寛永3年(1626年)2月に山田長政が奉納
故郷の駿府を後にして、長崎から台湾を経てアユタヤへ渡った山田長政は、やがてアユタヤ日本人町の頭領となり、アユタヤ王朝からも重く用いられていくことになるが、その絶頂期ともいうべき寛永3年(1626年)2月に、シャムから駿府の浅間神社に、一枚の戦艦図絵馬を奉納している。自らが乗っている戦
艦図絵馬を奉納した。

山田長政奉納の戦艦図絵馬
(静岡浅間神社蔵)
<書籍「史実山田長政」
の裏表紙より>
上左の画像のように、絵馬には、7行にわたって以下の文字が書かれている。
奉挂御立願 諸願成就 令満之所 当国主
今天竺暹邏国住居
寛永三丙寅歳 二月吉日 山田仁左衛門尉長政
文字の下には船の絵が描かれているが、戦艦の絵が描かれている。艦首には巨砲が2門あり、片側の舷側にも8門の大砲がある。
この戦艦図は、寛永3年(1626年)から天明8年(1788年)までの間は、浅間神社に秘蔵されていた。18世紀前半の享保期には、8代将軍吉宗が、浅間神社に所蔵されているという長政奉納の戦艦図絵馬を見たいと言い出し、江戸城に運ばせ江戸城でこれをみるということもあった。ところが、天明8年(1788年)11月5日、駿河城下片羽町から火が出て、その火が浅間神社に飛火し、本社・拝殿以下焼けてしまい、それとともに長政奉納の戦艦図絵馬も焼失してしまう。

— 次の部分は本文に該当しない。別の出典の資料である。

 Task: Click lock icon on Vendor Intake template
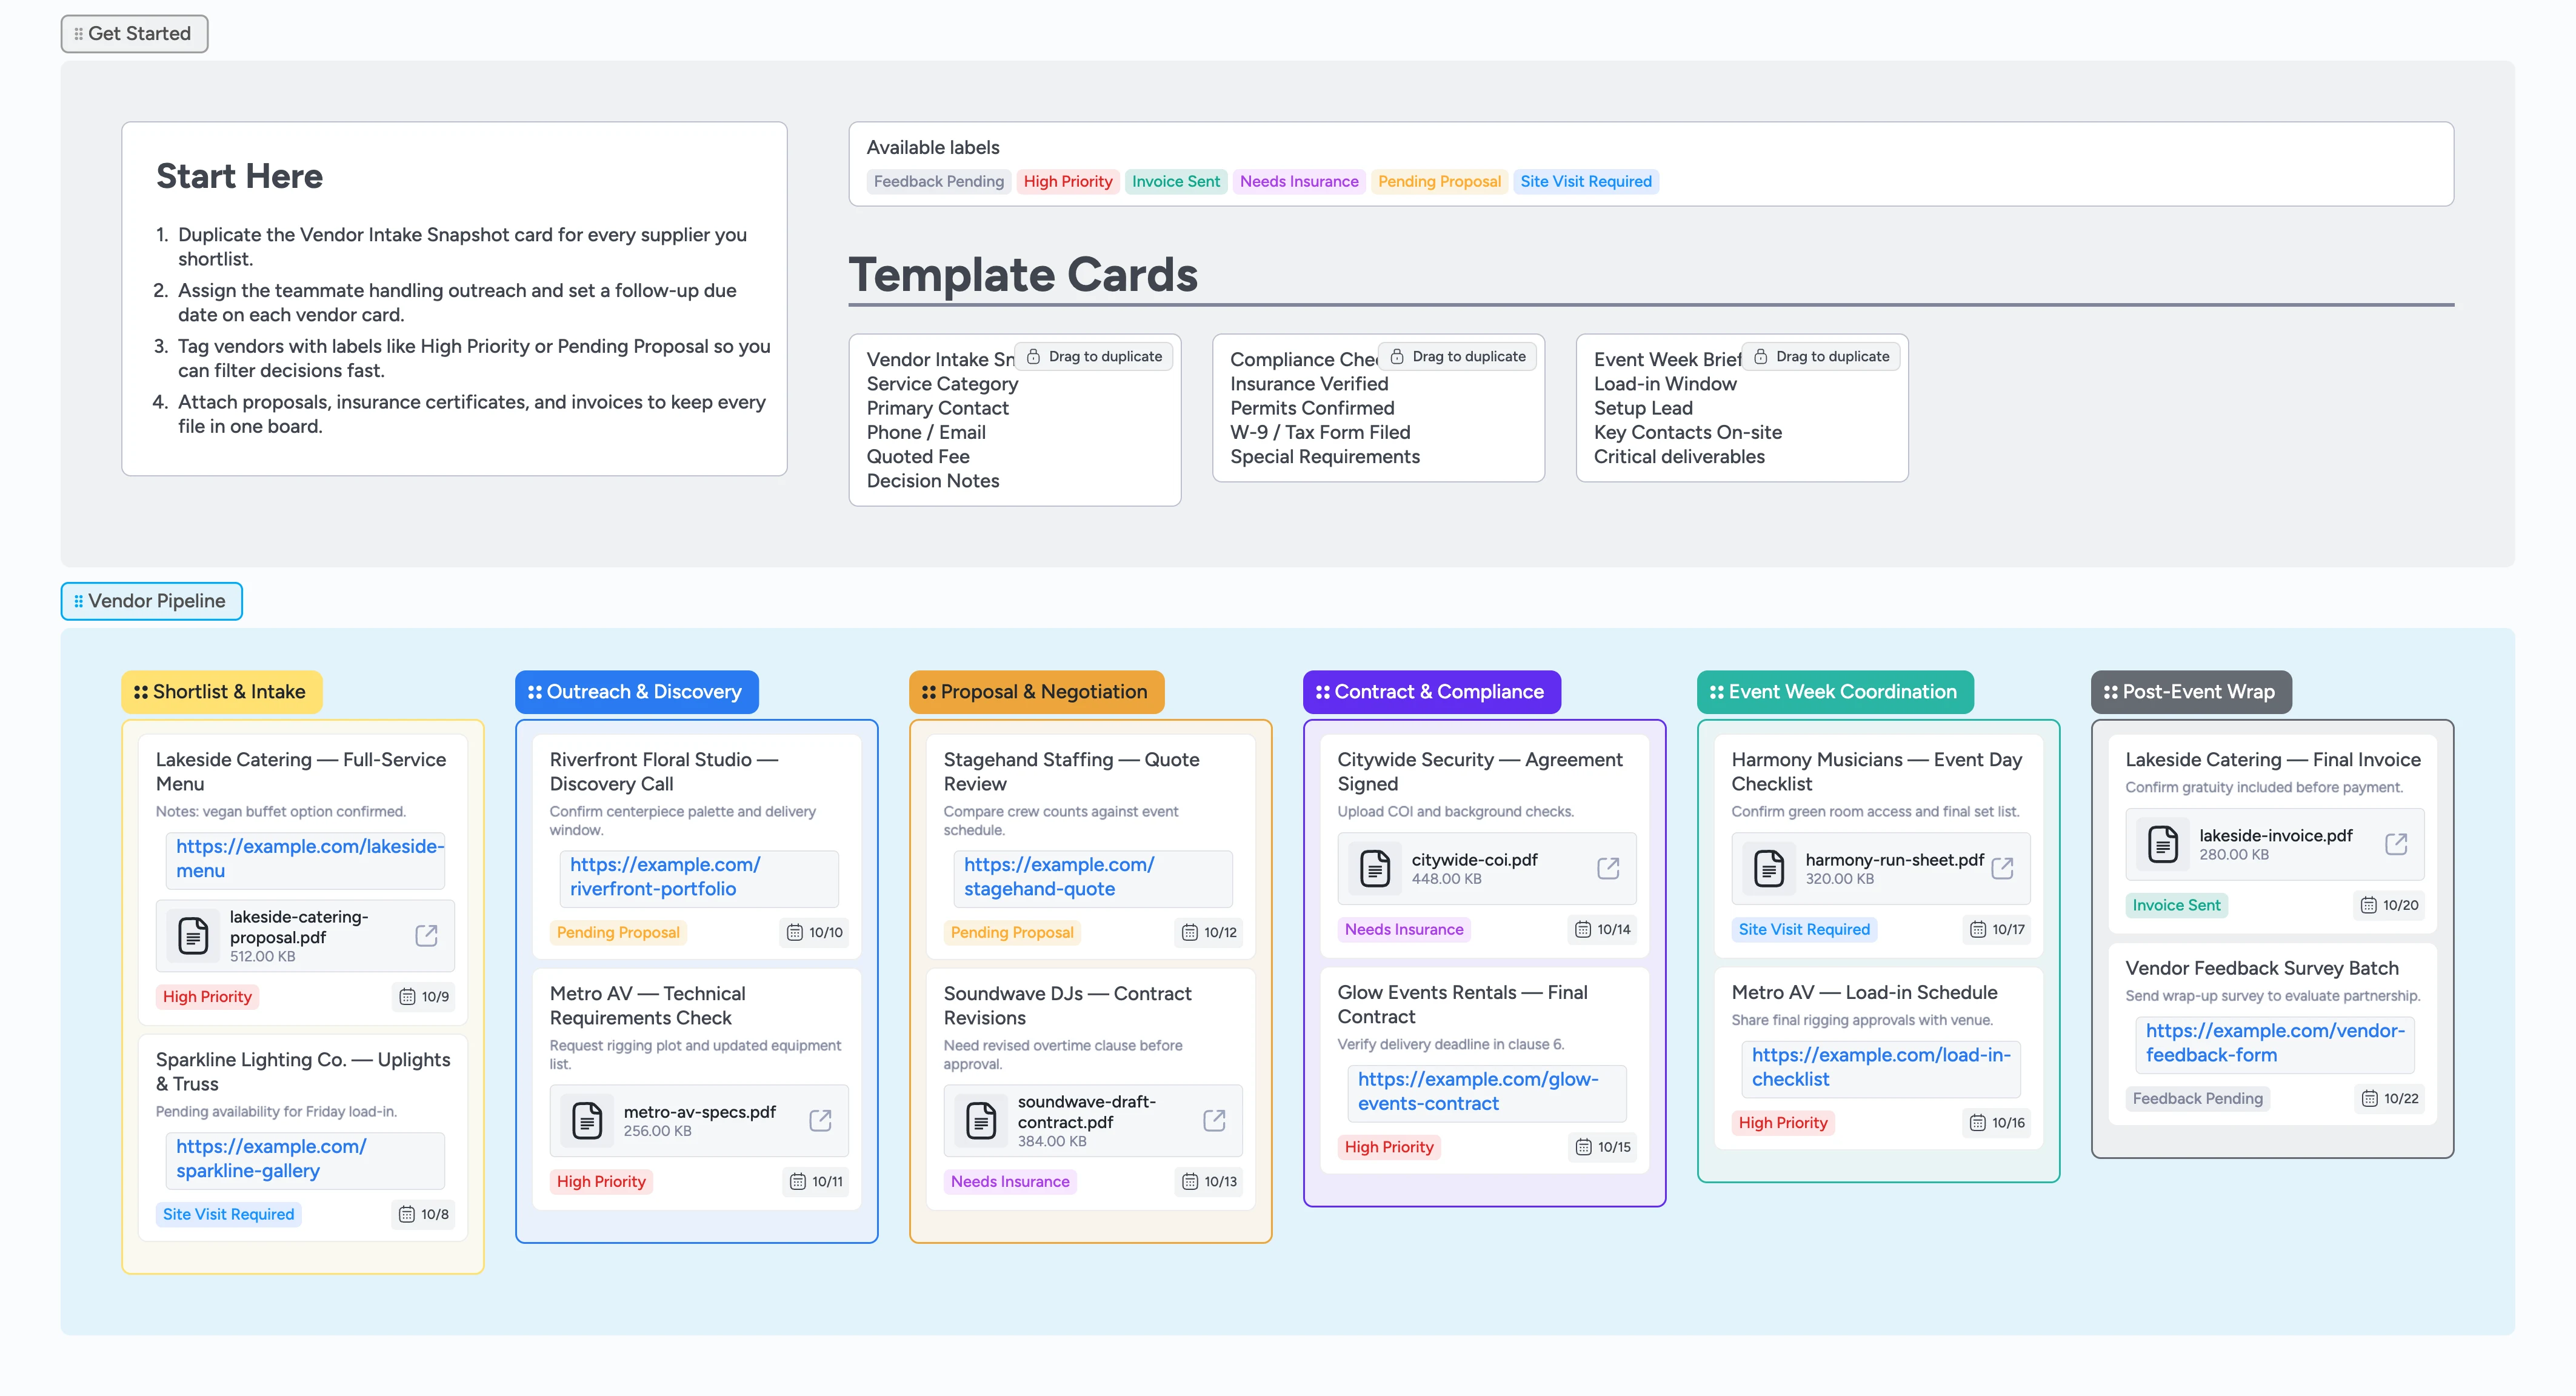[x=1034, y=357]
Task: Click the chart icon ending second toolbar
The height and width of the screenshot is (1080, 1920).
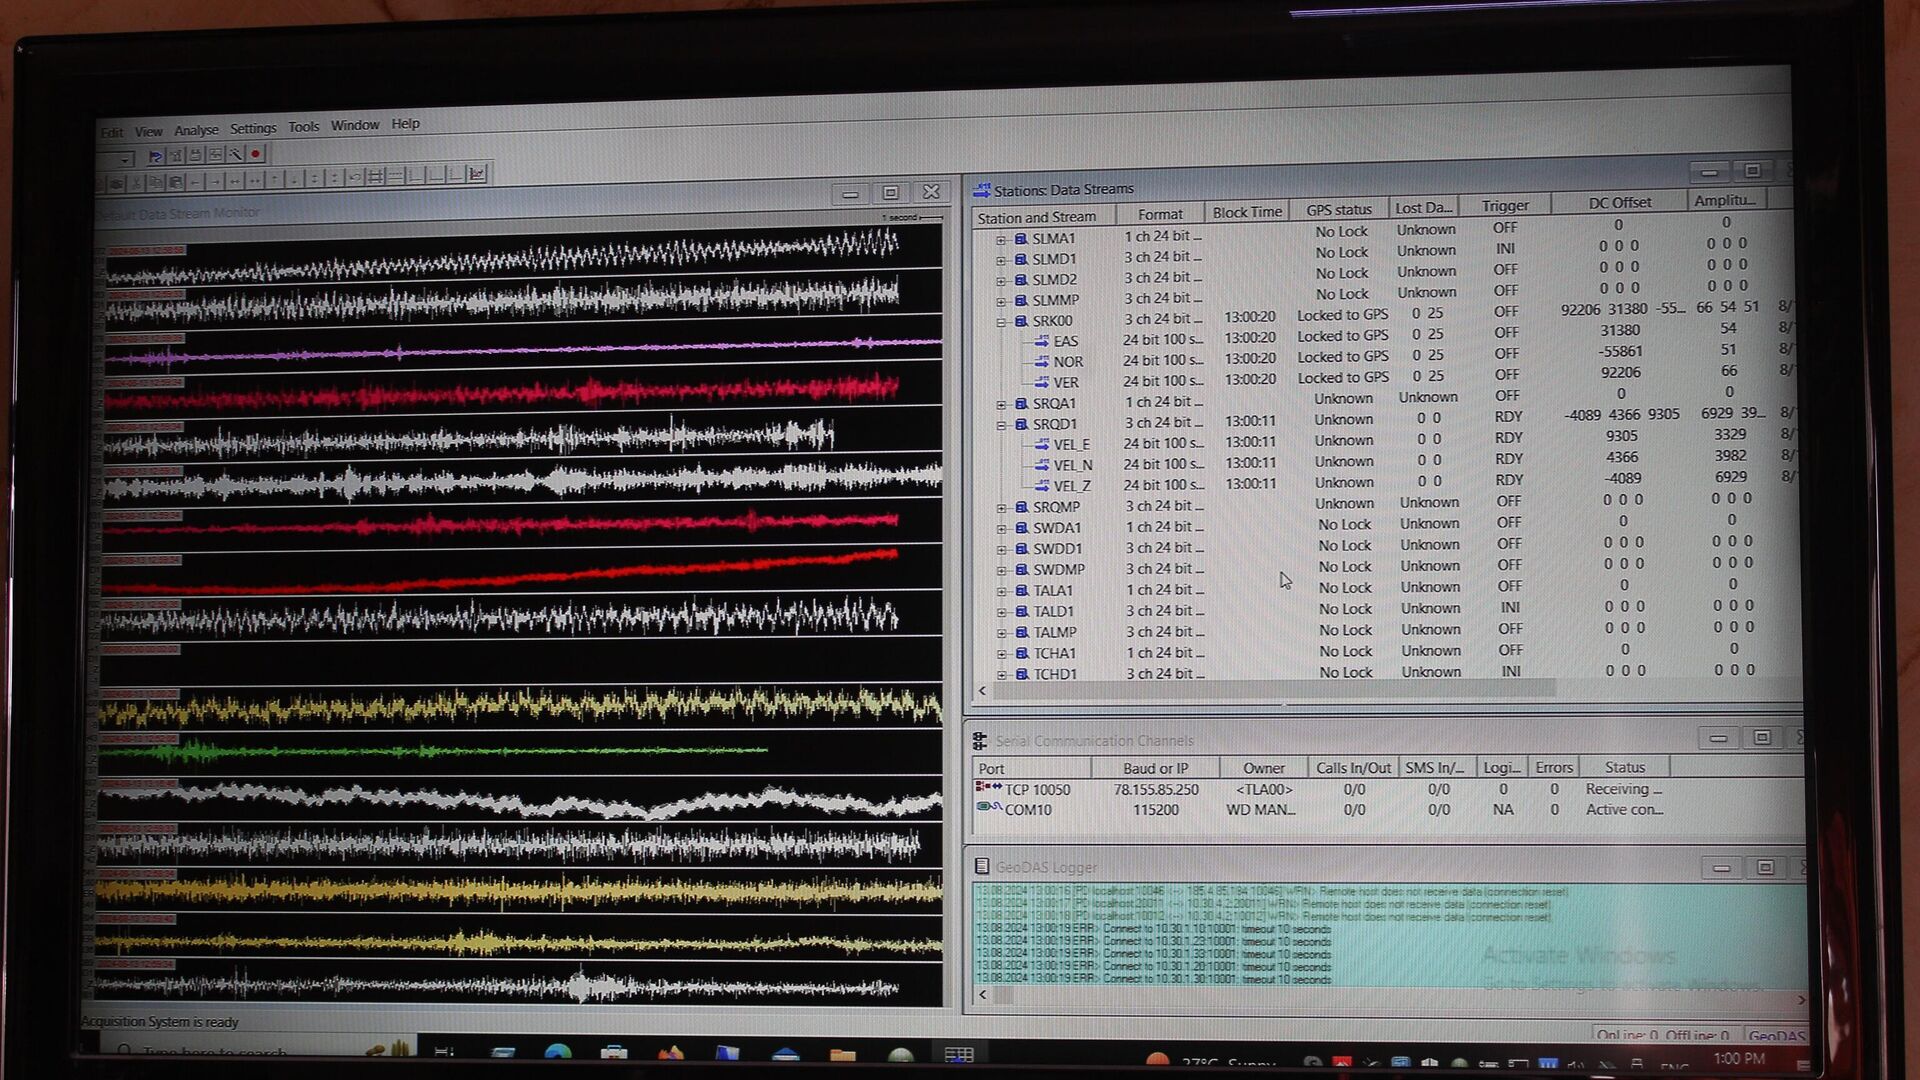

ところが、焼失以前に、榊原長俊という駿府勤番をつとめたことのある旗本が、江戸から駿府在勤中の宝暦4年(1754年)、浅間神社の宮司に乞うて、戦艦図絵馬を模写していた。それで、榊原長俊が模写した戦艦図絵馬をもう一度模写して浅間神社の宝物とすることとなった。榊原長俊が最初に模写した戦艦図絵馬については、大正時代に入りひょんなことから世に出ることになる。大正10年(1921年)に、郷土史家の後藤粛堂という人が、地元の「静岡民友新聞」に「山田長政とその時代」という記事を連載したところ、静岡県周智郡森町の医師中沢親之氏が、自分の家に山田長政の戦艦図があると後藤氏に連絡をとり、鑑定の結果、この図が榊原長俊が最初に模写したものであることが判明する。この図は、大正12年(1923年)12月、中沢家から浅間神社に奉納され、戦艦図の写しの2枚が浅間神社に所蔵されることになった。